Every church wants to have effective communication.
Except, it’s difficult to define effective. After decades helping churches in every region of the United States, I’ve defined it as:
Informing your congregation (internal audience) WHILE connecting with your community (external audience)
It’s important to complete both tasks of reaching 2 audiences, if you want to improve the health of your church.
If you concentrate too much on your internal audience, you’ll start to shrink because of attrition, moving, and death. It’s essential to connect with your external audience because they ARE growing and you need to attract people into your fellowship.
There are 3 do’s and don’ts that you must do in order to be successful at it:
DO have a brand thread.
Your leadership must know the benefit of why people should attend and communicate it regularly.
This thread helps you become known for something that’s relevant and needed.
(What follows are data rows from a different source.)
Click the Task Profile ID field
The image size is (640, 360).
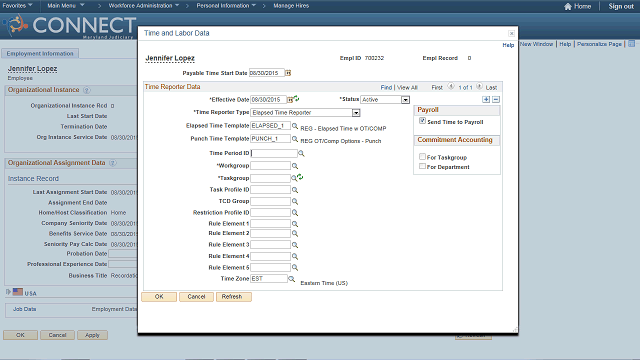270,190
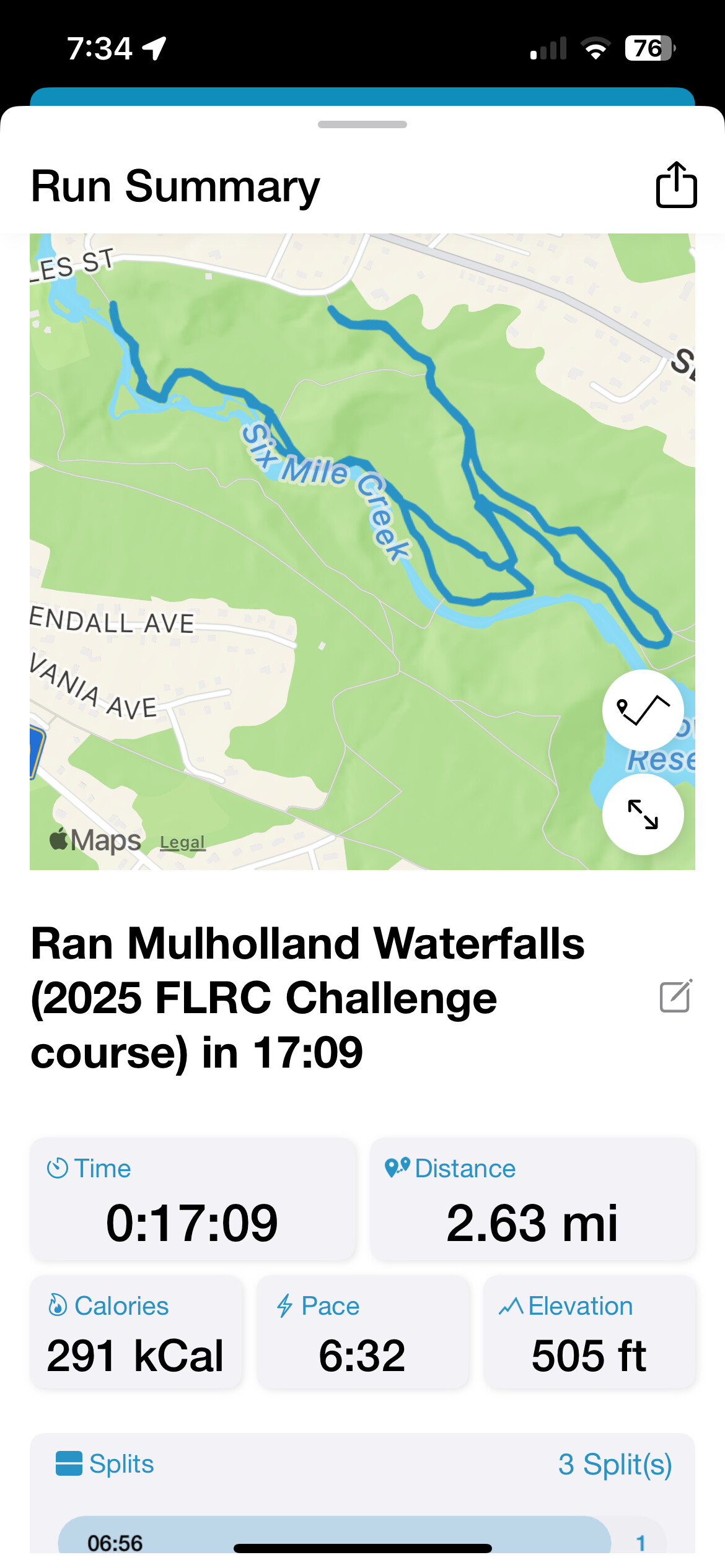This screenshot has height=1568, width=725.
Task: Tap the Splits icon
Action: click(69, 1464)
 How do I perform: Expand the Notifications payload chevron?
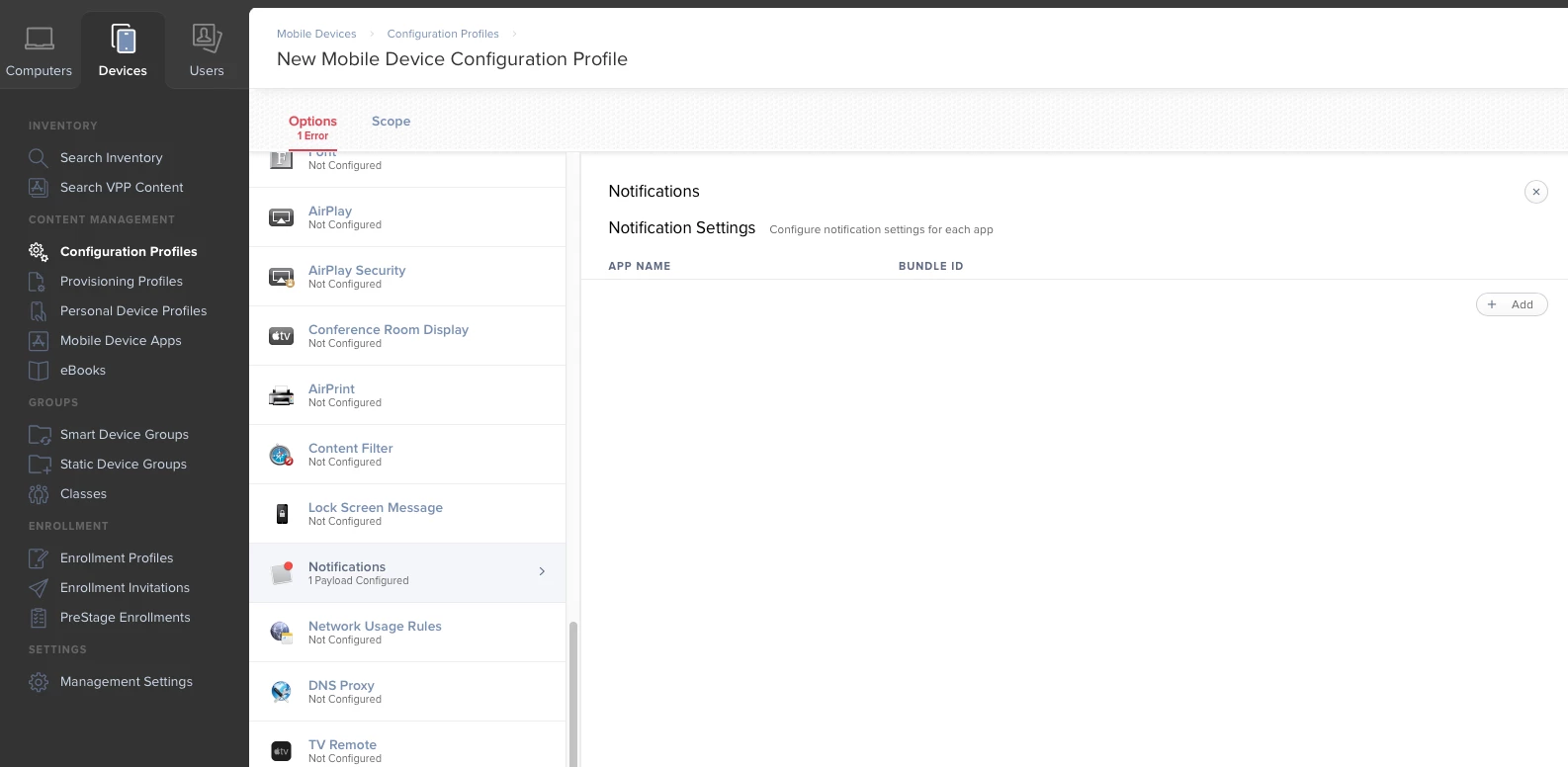pyautogui.click(x=542, y=571)

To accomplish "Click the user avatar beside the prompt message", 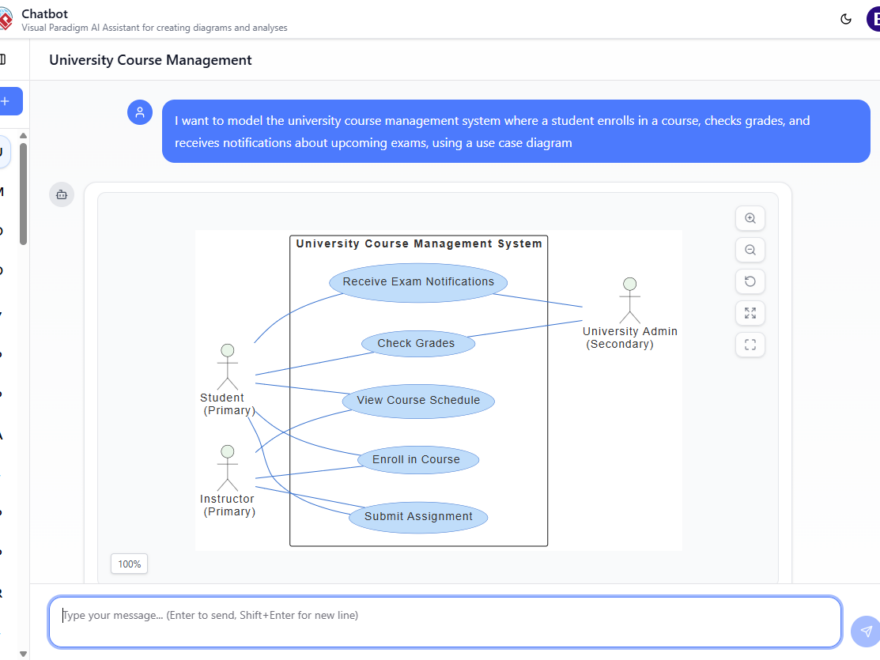I will [x=139, y=112].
If you don’t control and limit your stories to your thread, you risk being forgettable.
DO have a communication calendar.
You need to have a master calendar that has every church event and major community event listed on it. Bonus if you tier them in priority.
You should also have a schedule in order to post something on the calendar being careful that you have enough time to produce an effective communication campaign. Make sure events don’t overlap or compete.
DO control the tools that you have accessible.
Based on the skillset and the amount of communication practitioners you have, limit the amount of tools you utilize.
Create a master list that ministries can use based on who they’re trying to reach. Make sure you have someone who understands and controls each of the tools.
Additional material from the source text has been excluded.